> **THE TASK**:
Count the lines of the material that contain the string "resolution", treating case as significant, and give only the number.

> **MATERIAL FOR THIS EXERCISE**:
= = = =

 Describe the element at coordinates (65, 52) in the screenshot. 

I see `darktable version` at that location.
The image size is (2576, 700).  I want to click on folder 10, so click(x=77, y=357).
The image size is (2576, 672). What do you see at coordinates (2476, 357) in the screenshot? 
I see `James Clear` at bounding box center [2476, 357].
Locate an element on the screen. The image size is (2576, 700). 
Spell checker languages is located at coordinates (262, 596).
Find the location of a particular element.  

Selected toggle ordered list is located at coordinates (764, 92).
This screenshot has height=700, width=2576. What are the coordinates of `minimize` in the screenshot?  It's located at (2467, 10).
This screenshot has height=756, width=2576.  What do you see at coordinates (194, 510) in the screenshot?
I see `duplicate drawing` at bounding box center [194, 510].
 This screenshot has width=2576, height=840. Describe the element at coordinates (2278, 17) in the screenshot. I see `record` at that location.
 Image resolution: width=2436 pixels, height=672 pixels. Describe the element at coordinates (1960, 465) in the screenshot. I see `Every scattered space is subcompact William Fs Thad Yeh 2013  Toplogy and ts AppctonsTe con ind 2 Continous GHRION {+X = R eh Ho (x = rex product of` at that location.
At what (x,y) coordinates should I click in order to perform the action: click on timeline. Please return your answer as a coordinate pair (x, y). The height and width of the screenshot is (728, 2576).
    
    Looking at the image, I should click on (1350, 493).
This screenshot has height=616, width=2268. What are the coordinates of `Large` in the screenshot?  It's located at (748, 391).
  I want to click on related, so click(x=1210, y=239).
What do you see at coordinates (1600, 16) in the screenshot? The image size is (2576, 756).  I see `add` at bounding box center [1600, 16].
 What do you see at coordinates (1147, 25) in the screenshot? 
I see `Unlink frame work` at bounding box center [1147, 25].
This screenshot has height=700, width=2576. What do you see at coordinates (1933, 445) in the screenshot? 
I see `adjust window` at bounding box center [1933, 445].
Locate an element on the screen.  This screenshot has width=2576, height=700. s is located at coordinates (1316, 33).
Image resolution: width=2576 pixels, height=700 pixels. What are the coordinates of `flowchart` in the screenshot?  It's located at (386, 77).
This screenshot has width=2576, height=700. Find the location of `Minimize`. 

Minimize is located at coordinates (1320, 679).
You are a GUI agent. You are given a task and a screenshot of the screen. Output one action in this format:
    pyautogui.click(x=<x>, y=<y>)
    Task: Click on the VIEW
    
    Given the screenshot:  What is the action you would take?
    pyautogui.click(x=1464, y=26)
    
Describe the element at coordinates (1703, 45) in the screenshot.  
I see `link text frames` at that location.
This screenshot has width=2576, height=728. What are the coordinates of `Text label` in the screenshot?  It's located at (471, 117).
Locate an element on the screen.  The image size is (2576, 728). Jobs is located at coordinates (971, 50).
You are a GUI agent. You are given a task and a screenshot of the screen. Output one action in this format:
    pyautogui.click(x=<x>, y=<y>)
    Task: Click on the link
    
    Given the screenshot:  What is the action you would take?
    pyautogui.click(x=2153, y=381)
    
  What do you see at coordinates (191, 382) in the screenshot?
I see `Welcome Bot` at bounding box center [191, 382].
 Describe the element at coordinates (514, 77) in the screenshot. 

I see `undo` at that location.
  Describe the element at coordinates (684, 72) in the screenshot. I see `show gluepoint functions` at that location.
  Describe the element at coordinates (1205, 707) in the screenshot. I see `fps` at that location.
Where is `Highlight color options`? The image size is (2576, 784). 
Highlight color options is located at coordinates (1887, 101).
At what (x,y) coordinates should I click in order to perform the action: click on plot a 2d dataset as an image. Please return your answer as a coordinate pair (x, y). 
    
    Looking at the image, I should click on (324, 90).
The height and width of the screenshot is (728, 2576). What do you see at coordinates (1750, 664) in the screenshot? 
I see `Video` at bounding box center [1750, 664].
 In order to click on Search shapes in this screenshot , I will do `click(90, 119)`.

= = = =

> **FULL ANSWER**:
2